Por la televisión emitían el Real Madrid-Espanyol, el camarero buscó conversación y yo me dejé encontrar. Con ayuda de las traducciones de Aritz me vi envuelto en una tertulia no sólo de deporte, sino también sobre ETA, la transición y el Rey. El camarero prefería hablar de España que de China, pero Aritz, cansado del fútbol, recondujo la conversación hacia temas locales. "Yo me siento de aquí, de Xinjiang", nos dijo finalmente, como dándonos a entender que la etnia han también tenía derecho a vivir en esta región. Que Xinjiang no sólo pertence a los uigures. Hablaba sin épica, sin plural mayestático. Con un punto de desgana. Finalmente desplegamos el mapa sobre la barra, le consultamos rutas para el día siguiente y me prometí enviarle, a mi regreso, una postal de Madrid que nunca mandé.
Un uigur vestido como un abuelo de posguerra nos invitó a su casa a tomar té después de que unos ancianos nos increparan por intentar hacer fotos a una mezquita. Sentados sobre alfombras, después de lavarnos las manos y alabarle la casa, empezamos a hablar de política. Con aire conspirativo denunció el expolio de materias primas (sí, construyen carreteras y escuelas, pero nos roban el petróleo), le represión cultural, la pobreza, el traslado masivo de chinos de la etnia han para alterar el mapa demográfico de la región.
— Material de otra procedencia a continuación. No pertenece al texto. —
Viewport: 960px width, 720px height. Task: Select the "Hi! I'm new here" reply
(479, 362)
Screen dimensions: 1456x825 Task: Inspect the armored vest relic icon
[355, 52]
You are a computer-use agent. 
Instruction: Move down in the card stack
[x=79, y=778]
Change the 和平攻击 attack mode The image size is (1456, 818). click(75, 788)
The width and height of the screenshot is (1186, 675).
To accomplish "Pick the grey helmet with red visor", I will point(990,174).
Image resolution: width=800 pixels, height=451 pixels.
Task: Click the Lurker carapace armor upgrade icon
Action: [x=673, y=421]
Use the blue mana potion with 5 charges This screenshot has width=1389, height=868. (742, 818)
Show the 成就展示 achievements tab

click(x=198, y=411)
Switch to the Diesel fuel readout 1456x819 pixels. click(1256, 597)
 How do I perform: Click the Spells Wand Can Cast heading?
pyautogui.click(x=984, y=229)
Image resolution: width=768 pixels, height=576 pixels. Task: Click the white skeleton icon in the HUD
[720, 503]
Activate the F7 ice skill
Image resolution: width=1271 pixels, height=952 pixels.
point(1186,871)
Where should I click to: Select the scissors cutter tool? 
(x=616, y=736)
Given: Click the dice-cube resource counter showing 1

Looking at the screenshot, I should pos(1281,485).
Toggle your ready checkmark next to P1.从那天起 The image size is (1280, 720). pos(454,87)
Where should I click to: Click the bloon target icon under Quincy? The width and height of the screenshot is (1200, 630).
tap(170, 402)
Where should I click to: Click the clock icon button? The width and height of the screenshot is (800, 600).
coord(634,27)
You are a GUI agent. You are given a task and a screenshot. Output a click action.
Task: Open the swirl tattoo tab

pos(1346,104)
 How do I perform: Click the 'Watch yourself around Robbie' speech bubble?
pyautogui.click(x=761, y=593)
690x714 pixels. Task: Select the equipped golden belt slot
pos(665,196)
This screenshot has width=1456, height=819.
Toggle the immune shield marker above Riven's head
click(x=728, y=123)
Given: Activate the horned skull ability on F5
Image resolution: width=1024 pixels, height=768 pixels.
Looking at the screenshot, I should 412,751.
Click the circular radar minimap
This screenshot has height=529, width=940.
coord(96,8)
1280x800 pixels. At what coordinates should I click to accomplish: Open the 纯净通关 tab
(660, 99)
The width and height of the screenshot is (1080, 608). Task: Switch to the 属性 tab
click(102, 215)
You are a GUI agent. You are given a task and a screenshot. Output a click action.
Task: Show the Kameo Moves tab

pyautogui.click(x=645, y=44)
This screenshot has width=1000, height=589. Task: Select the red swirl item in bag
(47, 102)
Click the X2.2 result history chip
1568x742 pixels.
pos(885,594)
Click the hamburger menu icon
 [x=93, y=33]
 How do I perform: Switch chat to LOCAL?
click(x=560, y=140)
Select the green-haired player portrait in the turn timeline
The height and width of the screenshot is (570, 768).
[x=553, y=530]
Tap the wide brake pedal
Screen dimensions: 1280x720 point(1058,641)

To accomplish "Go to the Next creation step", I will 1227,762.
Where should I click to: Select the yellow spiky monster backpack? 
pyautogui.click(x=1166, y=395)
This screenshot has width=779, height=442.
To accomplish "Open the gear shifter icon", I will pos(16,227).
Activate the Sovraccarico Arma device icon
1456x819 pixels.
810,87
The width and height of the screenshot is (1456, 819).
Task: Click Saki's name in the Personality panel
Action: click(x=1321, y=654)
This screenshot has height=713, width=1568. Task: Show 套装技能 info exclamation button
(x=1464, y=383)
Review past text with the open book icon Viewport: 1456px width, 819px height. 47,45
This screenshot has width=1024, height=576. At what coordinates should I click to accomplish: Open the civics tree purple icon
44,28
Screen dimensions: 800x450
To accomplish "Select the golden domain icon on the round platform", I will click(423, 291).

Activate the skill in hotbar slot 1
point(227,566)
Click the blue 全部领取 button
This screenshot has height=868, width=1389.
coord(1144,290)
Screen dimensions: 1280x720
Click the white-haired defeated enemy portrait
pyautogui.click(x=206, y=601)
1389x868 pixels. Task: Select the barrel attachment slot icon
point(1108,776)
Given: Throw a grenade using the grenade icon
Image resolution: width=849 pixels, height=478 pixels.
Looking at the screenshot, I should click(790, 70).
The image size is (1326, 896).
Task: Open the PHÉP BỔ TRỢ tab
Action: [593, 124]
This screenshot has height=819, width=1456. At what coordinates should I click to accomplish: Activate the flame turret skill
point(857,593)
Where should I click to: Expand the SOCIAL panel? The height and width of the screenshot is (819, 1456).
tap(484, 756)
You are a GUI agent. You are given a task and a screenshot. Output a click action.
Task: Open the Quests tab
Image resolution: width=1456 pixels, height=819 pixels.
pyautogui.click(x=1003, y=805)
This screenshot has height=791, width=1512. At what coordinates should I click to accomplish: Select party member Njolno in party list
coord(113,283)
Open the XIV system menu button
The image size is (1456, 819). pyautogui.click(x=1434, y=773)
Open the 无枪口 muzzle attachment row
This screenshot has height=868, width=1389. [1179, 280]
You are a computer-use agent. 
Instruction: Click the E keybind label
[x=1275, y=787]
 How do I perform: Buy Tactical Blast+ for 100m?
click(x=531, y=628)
También habló de la 'heroica historia uigur', de sangre, de sacrificio, de antepasados, de los guerrilleros del grupo Turquestán Oriental (a los que China vincula con Al-Qaeda y algunos de los cuales acabaron, primero en Guantánamo, y luego en las islas Bermudas). Por último habló orgulloso del mejor funambulista del mundo, que es, por supuesto, un uigur de Xinjiang.
En el Caravan Café nos refugiábamos a comer sándwiches y tartas, huyendo de los correosos pinchos morunos que la Lonely Planet, en un arrebato de optimismo tan típico de las guías de viaje, calificaba de exquisitos. Hablé con el dueño, un pulcro estadounidense, de hablar pausado, gestos lentos y una hija con la falda hasta los tobillos y el pelo muy largo. Meses después, me enteré de que eran pastores evangelistas y de que el gobierno chino los había detenido y expulsado del país, acusados de proselitismo.
Recuerdo al taxista, de la etnia han, que nos condujo hasta el monasterio de Kyzil, a través de eriales polvorientos repletos de obreros que trabajaban en las obras del gran gaseoducto y oleoducto que conectará los pozos de gas y petróleo de Xinjiang con Shanghai. El taxista leía constantemente pequeñas novelas que cambiaba en el kiosko de la estación y allá donde iba se rodeaba de un grupo de oyentes fascinados. Fumaba (y ofrecía) cigarros con sabor a arena, sonreía sin parar y, antes de irnos, nos regaló varias piezas de fruta fresca (que crece en los oasis regados con el agua subterránea procedente de la cordillera del Tian Shan).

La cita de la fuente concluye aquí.